Ingredients for Shrimp Etouffee:

  • 1 lb small frozen, peeled and headless shrimp (90 – 110 count)
  • 1 large onion
  • 2 celery stalks
  • 1 small green bell pepper
  • 2 large garlic cloves
  • 2 Tbsp margarine
  • 2 tsp Creole seasoning such as Tony Chachere’s Creole Seasoning
  • 1 (14.5 oz) can of chicken broth
  • 1/3 cup of Dry Roux
  • 1 Tbsp tomato paste
  • 1 Tbsp dry parsley flakes or 1 Tbsp fresh parsley, finely chopped
  • 1/2 tsp salt
  • 1/4 tsp black pepper
  • 4 drops Tabasco sauce and additional sauce, as needed
  • green onions, chopped for garnish (optional)
  • 3 cups cooked long grain rice
  • 1 recipe Fried Green Tomatoes (See blog post of December 5, 2017)

Method and Steps:

  1. Make Dry Roux: Pre-heat oven to 400 degrees. Thoroughly wipe out 10″ cast iron skillet and clean out any residue in skillet which may flavor the roux. Spread all purpose flour evenly in the skillet. Or use any oven-proof heavy skillet. (Do not add any oil to skillet.)
  2. Place skillet in oven. “Bake” flour in the skillet stirring every 5 minutes with a wooden spoon or other oven-proof spoon. Use hot pad to reposition skillet as it is very hot.
  3. After about 20 minutes, when the flour begins to brown, check flour mixture and stir more frequently — every two or three minutes.
  4. When the flour turns a copper color — stir again. It will quickly turn into a nice brown color.
  5. At this point, remove skillet from oven and place on hot pad on counter. Quickly transfer flour into a medium-sized bowl as the flour will continue to cook and brown.
  6. When the flour has completely cooled to room temperature, transfer to a container with screw lid and store at room temperature.
  7. To make etouffee: Defrost frozen, headless peeled shrimp. Place frozen shrimp in medium-sized bowl. Add water to partially cover shrimp. Cover and place in refrigerator. Occasionally stir to rotate shrimp until all are defrosted. Drain off water and set aside. Can do this earlier in day.
  8. Peel onion and cut in quarters and then in eighths. Cut celery in 1″ lengths. Cut bell pepper in eighths, removing seeds and membrane. Place all in food processor and pulse several times until vegetables are finely chopped. Scrape down as needed.
  9. Press garlic cloves through garlic press to mash.
  10. Steam vegetables: Melt margarine in heavy large skillet or Dutch oven over medium heat. Add chopped vegetables and garlic. Stir to coat. Lower the temperature to medium-low and partially cover with lid.
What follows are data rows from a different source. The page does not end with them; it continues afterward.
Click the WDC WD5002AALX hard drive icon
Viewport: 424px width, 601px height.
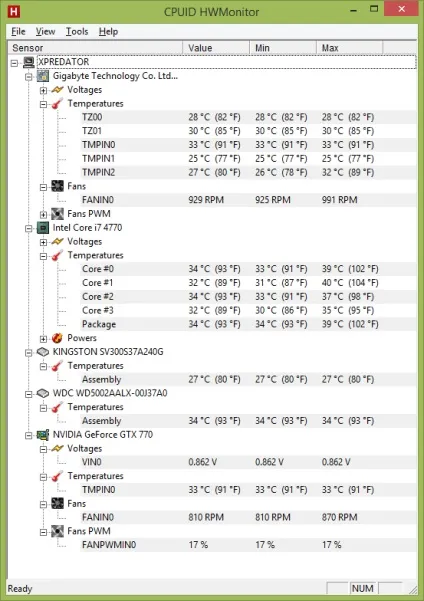click(43, 393)
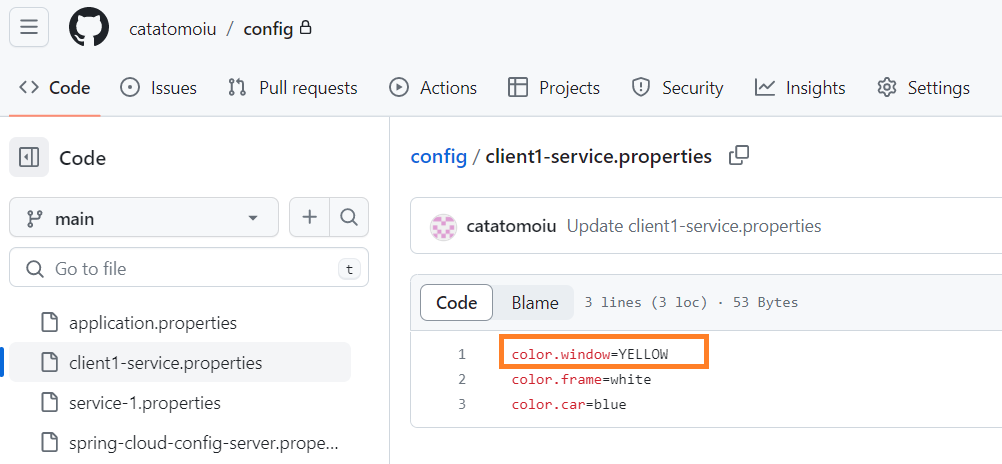
Task: Click the Go to file search field
Action: click(189, 269)
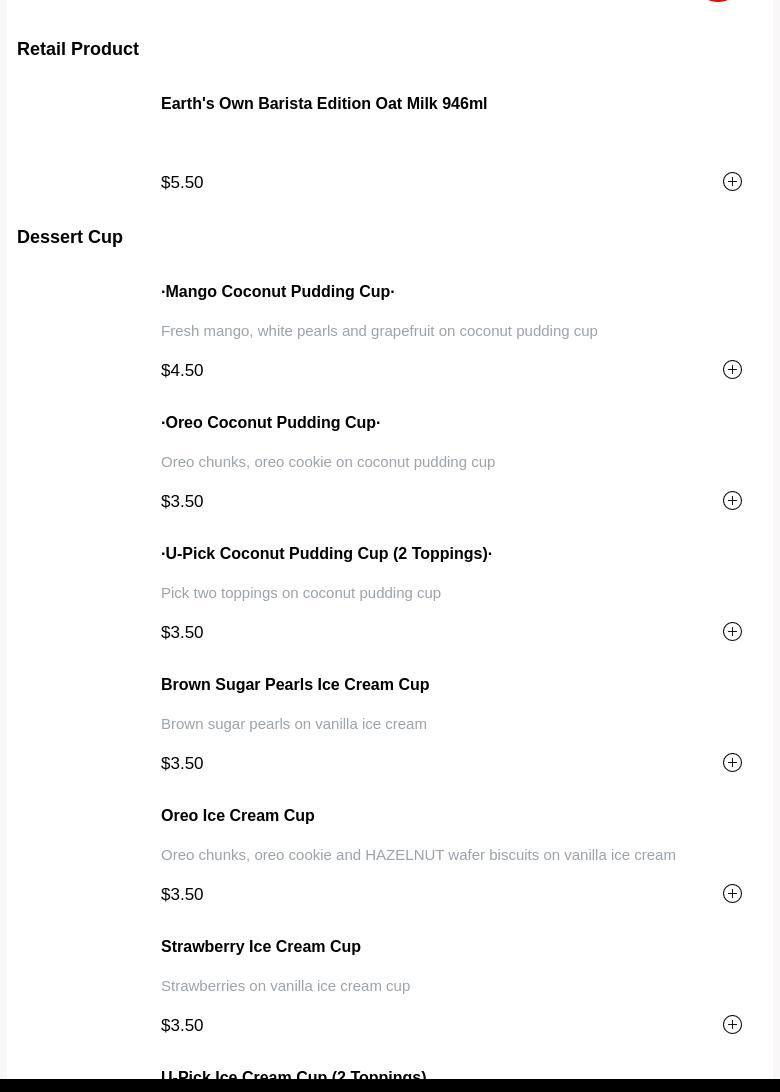Click the Retail Product section heading
Image resolution: width=780 pixels, height=1092 pixels.
coord(78,49)
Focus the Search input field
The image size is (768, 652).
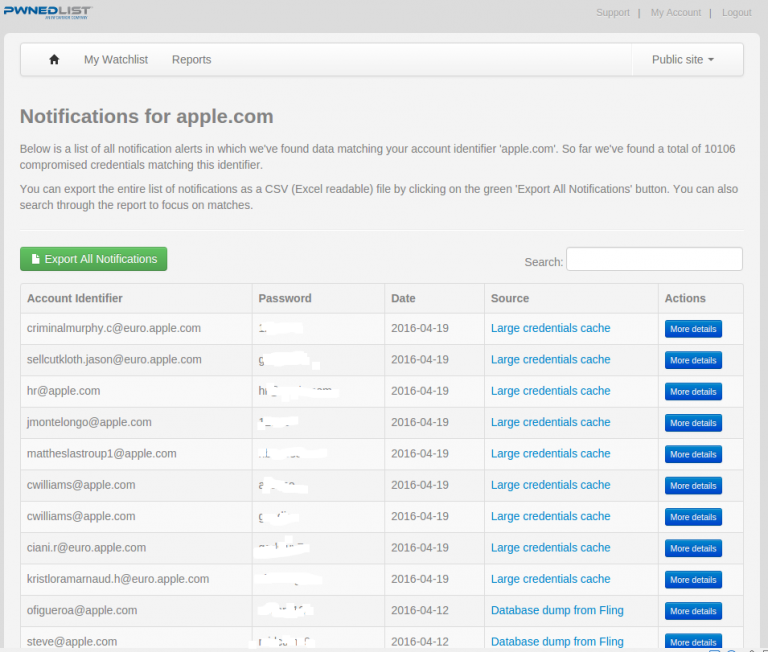tap(654, 259)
Cook, stirring frequently, until vegetables are tender and translucent about 15 to 20 minutes. Lower temperature of stove if vegetables begin to stick to bottom of skillet or burn. May add a little water, if needed. (Remember, this is a low-fat etouffee.)
  11. Next, add defrosted and well-drained shrimp. Stir and cook over medium heat just until shrimp begin to turn pink.
  12. Add 1/2 cup of the can of chicken broth and stir to combine.
  13. Next, add 1/3 cup Dry Roux. (Save remaining roux for another use.) Stir constantly, as the roux will quickly thicken.
  14. Quickly add the remaining chicken broth and stir constantly, breaking up any flour clumps.
  15. Add tomato paste, dry parsley flakes (or freshly parsley), salt and pepper and 4 drops of Tabasco sauce. Stir to combine.
  16. Lower temperature of stove. Partially cover skillet or Dutch oven and simmer for 30 minutes until liquid is reduced and etouffee thickens. Stir occasionally.
  17. Taste and adjust seasonings, if necessary. Add a few more Tabasco drops if a hotter etouffee is desired. (Remember, it only takes several drops of Tabasco sauce to make a dish “hot”. Alternatively, pass hot sauce at table and let individuals add hot sauce.)
  18. Transfer to serving bowl, sprinkle on green onions.
  19. Serve with cooked, long grain rice and Fried Green Tomatoes
  20. Pass around Tabasco Hot Sauce.